*Task description*
The required lines are those that contain "computer"; pull them out of the data and copy them.

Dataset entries
[Start of section]

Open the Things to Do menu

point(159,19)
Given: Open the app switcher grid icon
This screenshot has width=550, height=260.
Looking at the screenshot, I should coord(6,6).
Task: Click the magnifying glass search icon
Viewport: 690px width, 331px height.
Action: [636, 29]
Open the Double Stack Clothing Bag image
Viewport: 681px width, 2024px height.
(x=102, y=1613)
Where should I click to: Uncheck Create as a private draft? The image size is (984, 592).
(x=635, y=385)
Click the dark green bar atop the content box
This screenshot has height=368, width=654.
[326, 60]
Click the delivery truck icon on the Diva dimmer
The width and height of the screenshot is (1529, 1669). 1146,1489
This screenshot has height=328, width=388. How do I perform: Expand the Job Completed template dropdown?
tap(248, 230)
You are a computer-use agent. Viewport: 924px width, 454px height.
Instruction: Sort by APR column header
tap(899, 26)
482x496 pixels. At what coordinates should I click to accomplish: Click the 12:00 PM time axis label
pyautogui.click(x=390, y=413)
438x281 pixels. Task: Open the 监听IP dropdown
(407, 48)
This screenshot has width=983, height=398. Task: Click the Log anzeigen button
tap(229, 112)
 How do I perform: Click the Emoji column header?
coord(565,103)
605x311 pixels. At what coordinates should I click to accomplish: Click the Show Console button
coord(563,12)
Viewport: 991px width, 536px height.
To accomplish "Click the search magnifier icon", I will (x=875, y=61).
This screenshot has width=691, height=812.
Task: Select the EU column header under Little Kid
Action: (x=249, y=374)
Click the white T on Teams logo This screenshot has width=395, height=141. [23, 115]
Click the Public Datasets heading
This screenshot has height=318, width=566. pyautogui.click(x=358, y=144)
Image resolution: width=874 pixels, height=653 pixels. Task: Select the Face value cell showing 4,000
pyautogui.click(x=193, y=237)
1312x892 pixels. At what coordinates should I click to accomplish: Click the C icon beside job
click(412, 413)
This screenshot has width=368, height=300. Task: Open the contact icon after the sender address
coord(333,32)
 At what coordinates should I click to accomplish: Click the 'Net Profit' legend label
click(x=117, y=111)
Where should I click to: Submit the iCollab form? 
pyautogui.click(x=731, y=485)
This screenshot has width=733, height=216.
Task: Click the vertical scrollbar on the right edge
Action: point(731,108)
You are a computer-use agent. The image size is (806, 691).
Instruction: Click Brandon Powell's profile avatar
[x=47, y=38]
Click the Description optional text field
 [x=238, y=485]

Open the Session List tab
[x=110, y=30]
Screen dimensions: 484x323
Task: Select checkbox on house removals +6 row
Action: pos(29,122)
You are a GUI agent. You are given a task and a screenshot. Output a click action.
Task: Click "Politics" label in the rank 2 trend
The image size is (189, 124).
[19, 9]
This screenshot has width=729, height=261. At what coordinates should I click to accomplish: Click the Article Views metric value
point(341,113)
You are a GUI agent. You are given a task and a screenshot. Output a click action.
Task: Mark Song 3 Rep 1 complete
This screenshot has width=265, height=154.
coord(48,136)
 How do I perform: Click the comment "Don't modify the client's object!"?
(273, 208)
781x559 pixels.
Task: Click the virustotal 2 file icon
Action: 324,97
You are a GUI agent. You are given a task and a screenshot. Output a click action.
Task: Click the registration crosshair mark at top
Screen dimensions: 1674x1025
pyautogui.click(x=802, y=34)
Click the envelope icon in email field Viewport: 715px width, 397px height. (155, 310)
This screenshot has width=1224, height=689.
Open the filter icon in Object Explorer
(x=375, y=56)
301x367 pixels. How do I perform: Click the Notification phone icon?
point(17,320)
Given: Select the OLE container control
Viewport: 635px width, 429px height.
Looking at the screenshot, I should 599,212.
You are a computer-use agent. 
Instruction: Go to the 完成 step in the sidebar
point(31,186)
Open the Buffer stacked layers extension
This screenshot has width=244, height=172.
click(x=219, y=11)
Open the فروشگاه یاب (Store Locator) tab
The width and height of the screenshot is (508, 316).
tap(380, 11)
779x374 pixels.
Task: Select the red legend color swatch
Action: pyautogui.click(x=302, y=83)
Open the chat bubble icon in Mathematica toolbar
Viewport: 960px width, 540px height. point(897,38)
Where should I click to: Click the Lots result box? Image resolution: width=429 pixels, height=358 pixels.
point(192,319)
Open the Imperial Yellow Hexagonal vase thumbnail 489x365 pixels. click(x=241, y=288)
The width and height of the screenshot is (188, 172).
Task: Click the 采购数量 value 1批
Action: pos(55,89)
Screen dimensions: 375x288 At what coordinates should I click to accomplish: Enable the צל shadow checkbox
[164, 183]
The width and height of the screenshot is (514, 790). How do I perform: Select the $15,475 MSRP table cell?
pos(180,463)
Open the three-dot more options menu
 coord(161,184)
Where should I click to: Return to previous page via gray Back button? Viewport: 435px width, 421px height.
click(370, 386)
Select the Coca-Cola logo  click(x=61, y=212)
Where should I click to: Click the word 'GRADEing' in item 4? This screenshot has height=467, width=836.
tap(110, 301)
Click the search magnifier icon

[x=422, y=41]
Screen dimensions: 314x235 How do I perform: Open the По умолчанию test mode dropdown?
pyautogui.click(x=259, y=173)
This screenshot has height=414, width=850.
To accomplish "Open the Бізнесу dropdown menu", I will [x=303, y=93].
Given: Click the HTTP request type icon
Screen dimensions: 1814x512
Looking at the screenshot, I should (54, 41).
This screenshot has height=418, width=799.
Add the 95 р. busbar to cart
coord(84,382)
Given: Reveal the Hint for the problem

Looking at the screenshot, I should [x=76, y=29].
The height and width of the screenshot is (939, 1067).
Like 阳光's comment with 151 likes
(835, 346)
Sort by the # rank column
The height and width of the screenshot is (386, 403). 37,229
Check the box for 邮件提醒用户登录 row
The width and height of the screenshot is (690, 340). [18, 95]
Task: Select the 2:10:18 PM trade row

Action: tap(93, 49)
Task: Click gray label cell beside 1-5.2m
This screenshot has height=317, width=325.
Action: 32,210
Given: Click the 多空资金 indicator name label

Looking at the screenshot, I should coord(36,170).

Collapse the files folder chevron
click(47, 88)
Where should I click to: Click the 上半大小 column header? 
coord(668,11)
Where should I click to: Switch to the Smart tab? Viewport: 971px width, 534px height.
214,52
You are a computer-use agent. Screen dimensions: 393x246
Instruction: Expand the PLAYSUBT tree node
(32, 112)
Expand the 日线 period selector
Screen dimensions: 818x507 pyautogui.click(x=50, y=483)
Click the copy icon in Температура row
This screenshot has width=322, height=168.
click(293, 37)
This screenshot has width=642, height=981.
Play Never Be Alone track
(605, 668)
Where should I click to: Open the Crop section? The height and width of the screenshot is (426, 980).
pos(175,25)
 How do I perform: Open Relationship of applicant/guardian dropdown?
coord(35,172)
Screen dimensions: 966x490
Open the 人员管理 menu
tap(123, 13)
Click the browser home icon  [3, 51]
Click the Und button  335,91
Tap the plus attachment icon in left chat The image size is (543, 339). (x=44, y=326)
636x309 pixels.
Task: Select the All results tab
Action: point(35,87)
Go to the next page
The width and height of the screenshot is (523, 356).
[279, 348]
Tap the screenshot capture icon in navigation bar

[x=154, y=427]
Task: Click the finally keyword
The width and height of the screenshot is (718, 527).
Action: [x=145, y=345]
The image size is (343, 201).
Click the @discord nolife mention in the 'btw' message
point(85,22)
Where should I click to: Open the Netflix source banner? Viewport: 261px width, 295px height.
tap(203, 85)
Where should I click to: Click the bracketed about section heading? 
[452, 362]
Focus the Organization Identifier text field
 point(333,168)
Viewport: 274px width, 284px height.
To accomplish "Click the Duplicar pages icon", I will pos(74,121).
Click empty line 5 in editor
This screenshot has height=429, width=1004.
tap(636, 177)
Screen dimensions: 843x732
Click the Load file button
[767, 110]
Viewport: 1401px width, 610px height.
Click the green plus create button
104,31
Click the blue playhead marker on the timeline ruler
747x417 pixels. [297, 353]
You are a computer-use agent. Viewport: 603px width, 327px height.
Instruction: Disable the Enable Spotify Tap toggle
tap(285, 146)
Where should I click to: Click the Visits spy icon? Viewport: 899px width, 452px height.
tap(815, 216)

[End of section]

*Response*
You are a computer-use agent. Viewport: 924px width, 454px height.
You are a computer-use agent. The image size is (806, 691).
You are a computer-use agent. 
You are a computer-use agent. Screen dimensions: 393x246
You are a computer-use agent. Viewport: 603px width, 327px height.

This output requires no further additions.